本發明提供了用于結直腸癌相關基因甲基化的檢測方法、試劑盒及應用。本發明涉及了用于檢測LAD1基因甲基化的特異性引物對和探針，其核苷酸序列分別如SEQ ID NO.1～4所示。本發明還提供了所述的特異性引物對和/或探針的應用、檢測LAD1基因甲基化試劑盒和LAD1基因甲基化檢測方法。本發明的檢測方法具有高通量特性和高敏感性，且無需在PCR后進行電泳和分子雜交等操作，可減少實驗過程中污染和操作誤差，還能節約時間和節省試劑消耗，不僅能減少檢測成本，提高檢測效率，將為結直腸癌早期診斷和無創快速篩查提供有效手段，具有良好的應用前景。

技術領域

本發明屬于生物檢測領域，特別涉及用于結直腸癌相關基因甲基化的檢測方法、試劑盒及應用。

背景技術

由于現有的結直腸癌篩查方法，如結腸鏡檢查、糞便sDNA檢查、血清癌胚抗原(CEA)水平檢查，存在效率低、準確性低或侵入性的特點，導致結直腸癌患者不能及時得到診斷，多數結直腸癌患者被發現時已經處于發展晚期，治療和預后效果不佳。因此，尋找一種簡單、安全、特異性高、靈敏性高的早期篩查方法是當前結直腸癌預防和治療的關鍵。

DNA甲基化(DNA methylation)作為重要的表觀遺傳修飾之一，它與腫瘤的發生發展關系密切。狹義的DNA甲基化指由DNA甲基轉移酶(DNA methyhransferase，DNMT)介導，以S-腺苷甲硫氨酸為甲基供體，將一個甲基基團共價結合到胞嘧啶(Cytoine，Cyt)環5位碳上，成為5-甲基胞嘧啶(5-methylcytosine，5-mC)的化學修飾過程。DNA甲基化通常發生于CpG二核苷酸中，對基因的表達和調控有重要作用。目前，DNA甲基化已應用于腫瘤機制和診治研究。結直腸癌的DNA甲基化研究中主要采用的是腫瘤組織，但是由于獲取難度大，腫瘤組織樣品并不適用于廣泛篩查和早期診斷。研究者們嘗試從非侵入性生物樣品(如血液)中尋找生物標志物。此類樣品具有適合大量樣本收集、操作及處理簡便等優點，其DNA甲基化有望成為非侵襲性腫瘤標志物來源，以更好地運用于臨床。
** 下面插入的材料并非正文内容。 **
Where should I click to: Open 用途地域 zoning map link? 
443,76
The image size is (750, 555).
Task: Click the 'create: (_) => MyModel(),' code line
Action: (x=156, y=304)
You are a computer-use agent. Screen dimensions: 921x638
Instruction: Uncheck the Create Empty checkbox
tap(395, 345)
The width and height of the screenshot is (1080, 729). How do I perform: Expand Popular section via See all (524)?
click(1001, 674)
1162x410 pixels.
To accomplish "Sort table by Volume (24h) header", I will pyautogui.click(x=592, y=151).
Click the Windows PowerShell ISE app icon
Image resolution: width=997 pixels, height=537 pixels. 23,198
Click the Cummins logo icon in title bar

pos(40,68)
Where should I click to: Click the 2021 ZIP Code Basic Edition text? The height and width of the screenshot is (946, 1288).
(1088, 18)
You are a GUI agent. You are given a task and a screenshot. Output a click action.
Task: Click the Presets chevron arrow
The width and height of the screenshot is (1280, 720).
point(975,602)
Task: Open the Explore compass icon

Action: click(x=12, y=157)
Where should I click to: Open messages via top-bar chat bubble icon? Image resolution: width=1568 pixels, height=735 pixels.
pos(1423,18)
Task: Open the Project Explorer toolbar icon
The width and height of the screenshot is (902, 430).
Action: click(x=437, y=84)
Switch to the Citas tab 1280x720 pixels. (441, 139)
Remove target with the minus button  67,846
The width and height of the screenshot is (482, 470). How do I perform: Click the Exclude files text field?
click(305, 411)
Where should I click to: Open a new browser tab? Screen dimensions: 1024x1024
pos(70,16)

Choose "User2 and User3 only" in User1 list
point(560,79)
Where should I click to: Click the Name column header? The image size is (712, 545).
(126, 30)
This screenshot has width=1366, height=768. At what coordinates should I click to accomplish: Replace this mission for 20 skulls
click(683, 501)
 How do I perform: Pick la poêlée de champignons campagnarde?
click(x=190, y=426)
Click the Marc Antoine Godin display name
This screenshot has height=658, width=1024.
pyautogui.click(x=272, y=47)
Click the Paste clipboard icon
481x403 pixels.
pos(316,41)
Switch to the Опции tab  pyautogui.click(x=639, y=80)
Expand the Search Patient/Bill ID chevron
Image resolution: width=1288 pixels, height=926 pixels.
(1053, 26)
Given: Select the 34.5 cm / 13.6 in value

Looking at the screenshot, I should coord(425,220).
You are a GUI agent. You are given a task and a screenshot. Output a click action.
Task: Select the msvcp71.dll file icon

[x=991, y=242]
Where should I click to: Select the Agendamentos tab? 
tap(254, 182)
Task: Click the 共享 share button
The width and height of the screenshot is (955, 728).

由于一些抑癌基因異常甲基化常發生在腫瘤形成的開始，可運用于早期檢測。而混雜因素可能導致檢測的假陽性，早期檢測最關鍵的問題是區分非腫瘤如年齡、飲食等相關的甲基化與腫瘤特異甲基化，設計研究方案時應考慮各種混雜因素或選用獨立個體。盡管目前已有一些抑癌基因如SPG20、FBN1、VIM等甲基化檢測用于結直腸癌的早期診斷，但往往會出現特異性或靈敏性不強的特點。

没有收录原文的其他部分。